━━ SOURCE RECORDS
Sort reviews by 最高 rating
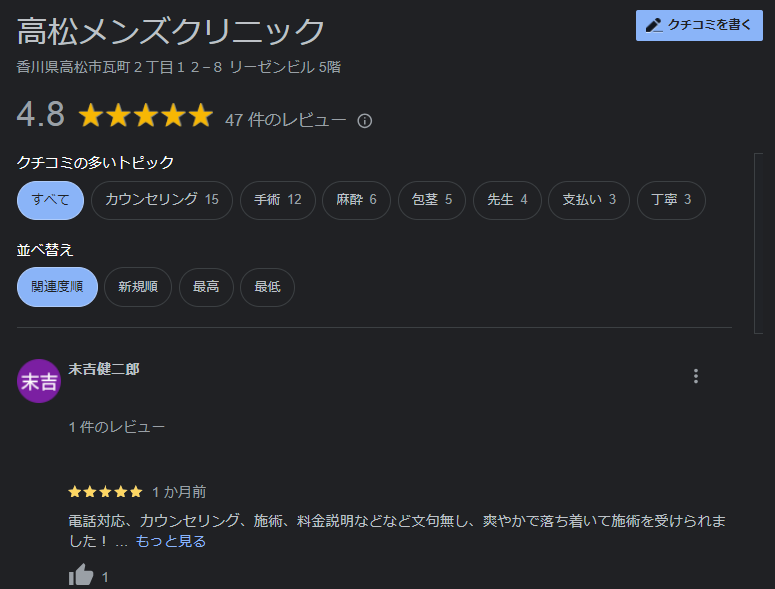The image size is (775, 589). coord(206,287)
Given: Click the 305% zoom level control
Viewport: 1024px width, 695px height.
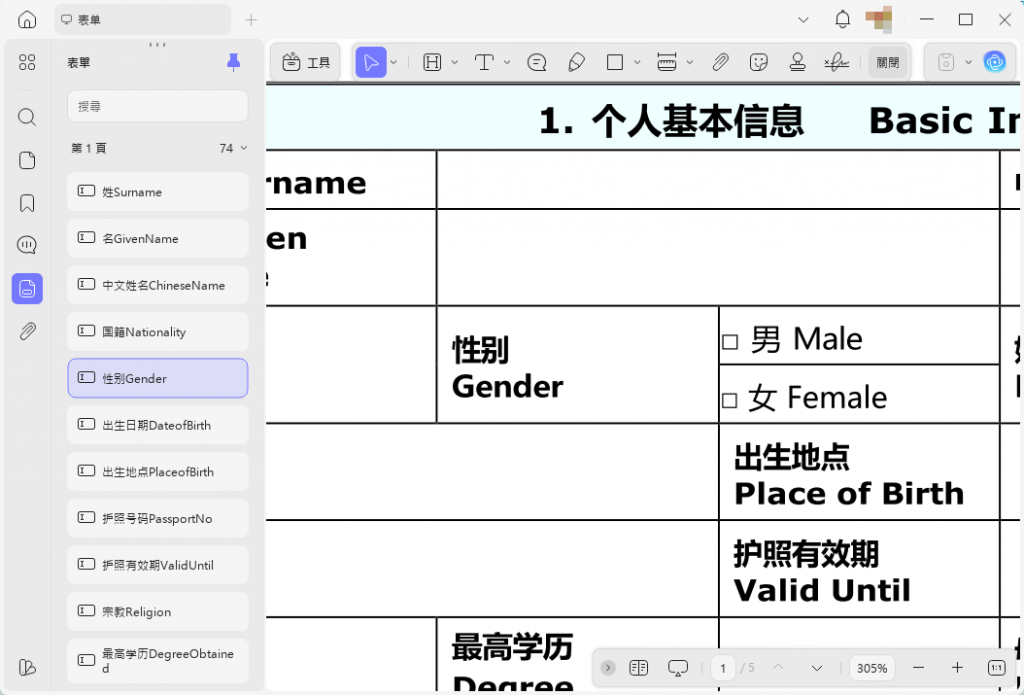Looking at the screenshot, I should pyautogui.click(x=871, y=668).
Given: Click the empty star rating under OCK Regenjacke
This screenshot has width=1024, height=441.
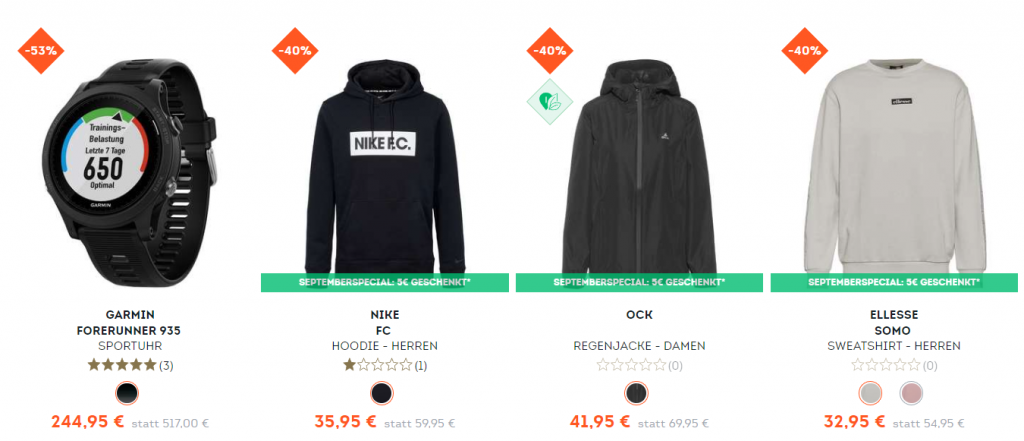Looking at the screenshot, I should [x=632, y=365].
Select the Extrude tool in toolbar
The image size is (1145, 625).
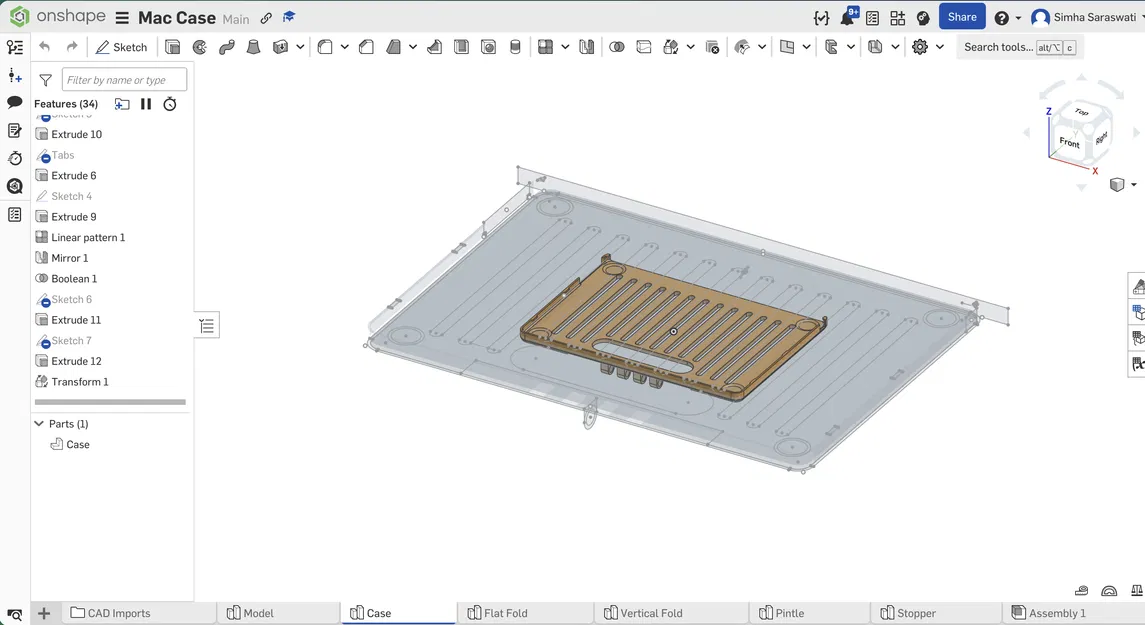coord(173,47)
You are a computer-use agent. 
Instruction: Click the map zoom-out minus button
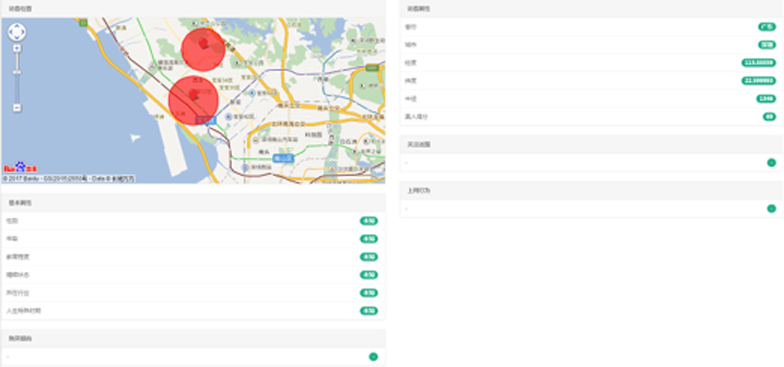[17, 108]
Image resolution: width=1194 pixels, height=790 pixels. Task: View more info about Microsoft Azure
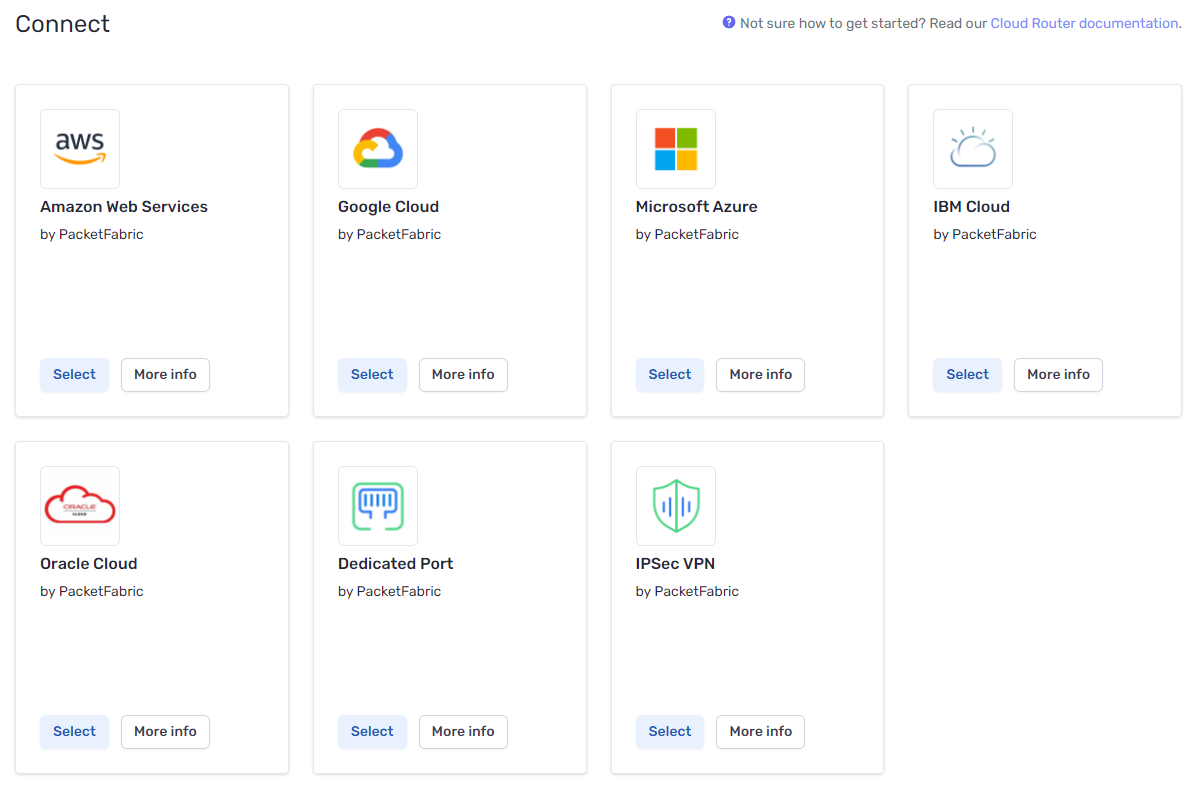point(760,375)
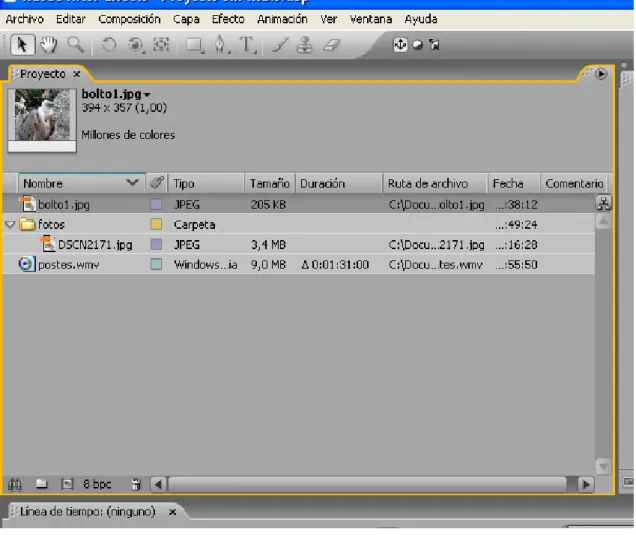This screenshot has width=636, height=535.
Task: Select the Type text tool
Action: coord(247,45)
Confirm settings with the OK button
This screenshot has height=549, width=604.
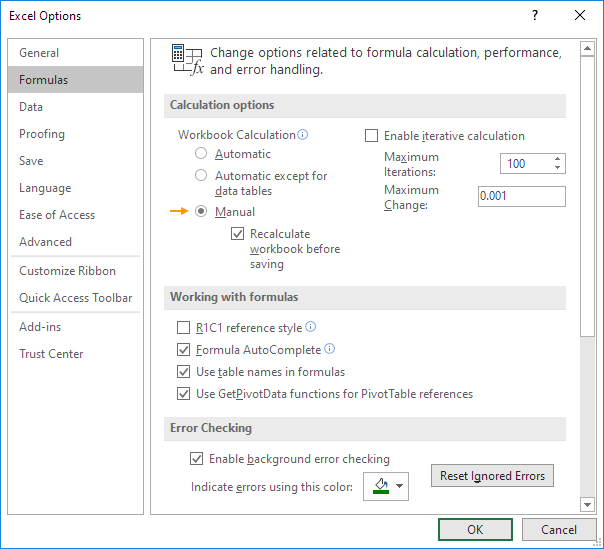tap(475, 530)
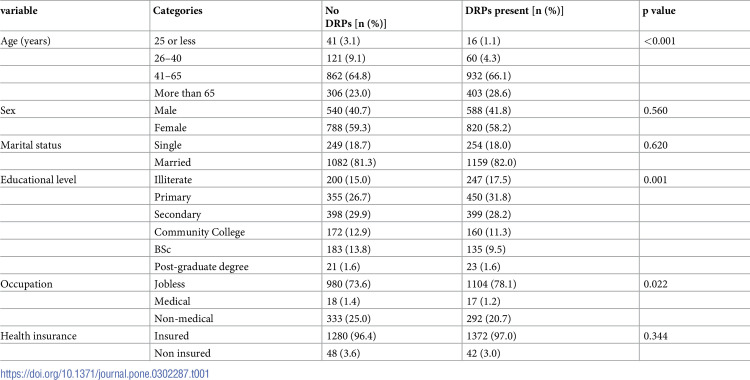
Task: Click the 'Age (years)' row label
Action: pyautogui.click(x=25, y=41)
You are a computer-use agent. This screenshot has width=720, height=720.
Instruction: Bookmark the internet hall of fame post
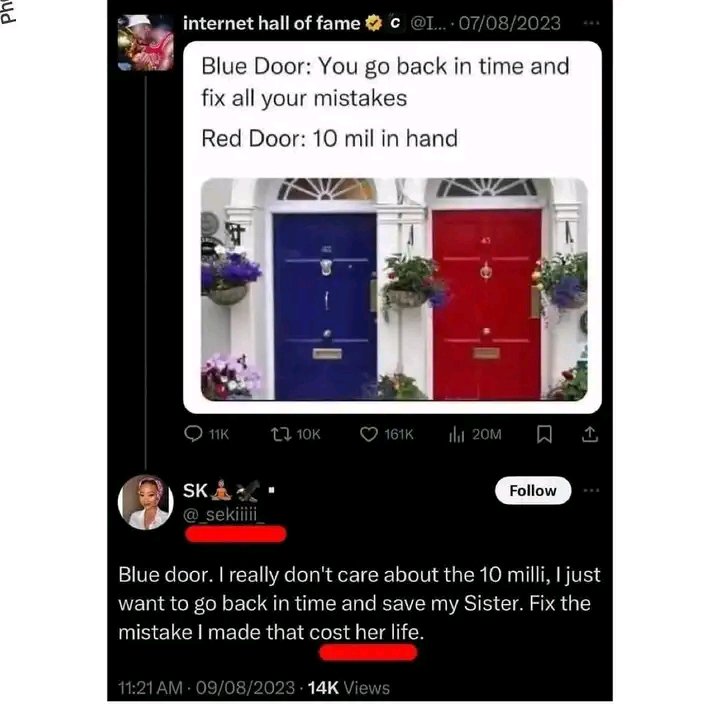pyautogui.click(x=544, y=434)
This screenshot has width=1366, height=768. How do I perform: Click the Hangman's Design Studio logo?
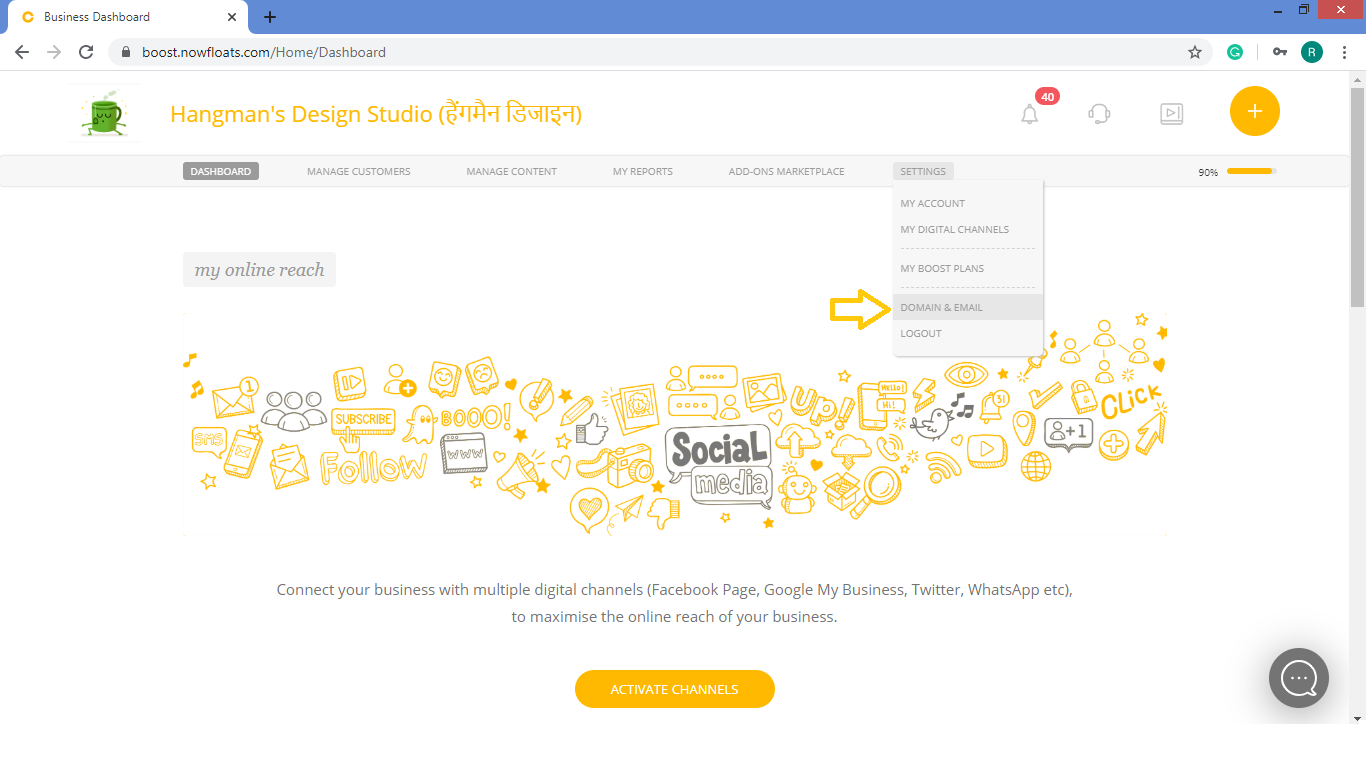(x=103, y=111)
━━━━
*HOW TO COMPLETE THIS TASK*:
Set down only the lines running from the line with "Image resolution: width=1194" to the end of the entries, inclusive; omit every picture.

*REPLY TO THE EXERCISE*:
Image resolution: width=1194 pixels, height=790 pixels. Task: View more info about Microsoft Azure
point(760,375)
This screenshot has width=636, height=535.
Task: Select the Type text tool
Action: coord(247,45)
Confirm settings with the OK button
This screenshot has height=549, width=604.
tap(475, 530)
Task: Click the 'Age (years)' row label
Action: pyautogui.click(x=25, y=41)
You are a computer-use agent. This screenshot has width=720, height=720.
Instruction: Bookmark the internet hall of fame post
pyautogui.click(x=544, y=434)
This screenshot has width=1366, height=768. How do I perform: Click the Hangman's Design Studio logo?
(x=103, y=111)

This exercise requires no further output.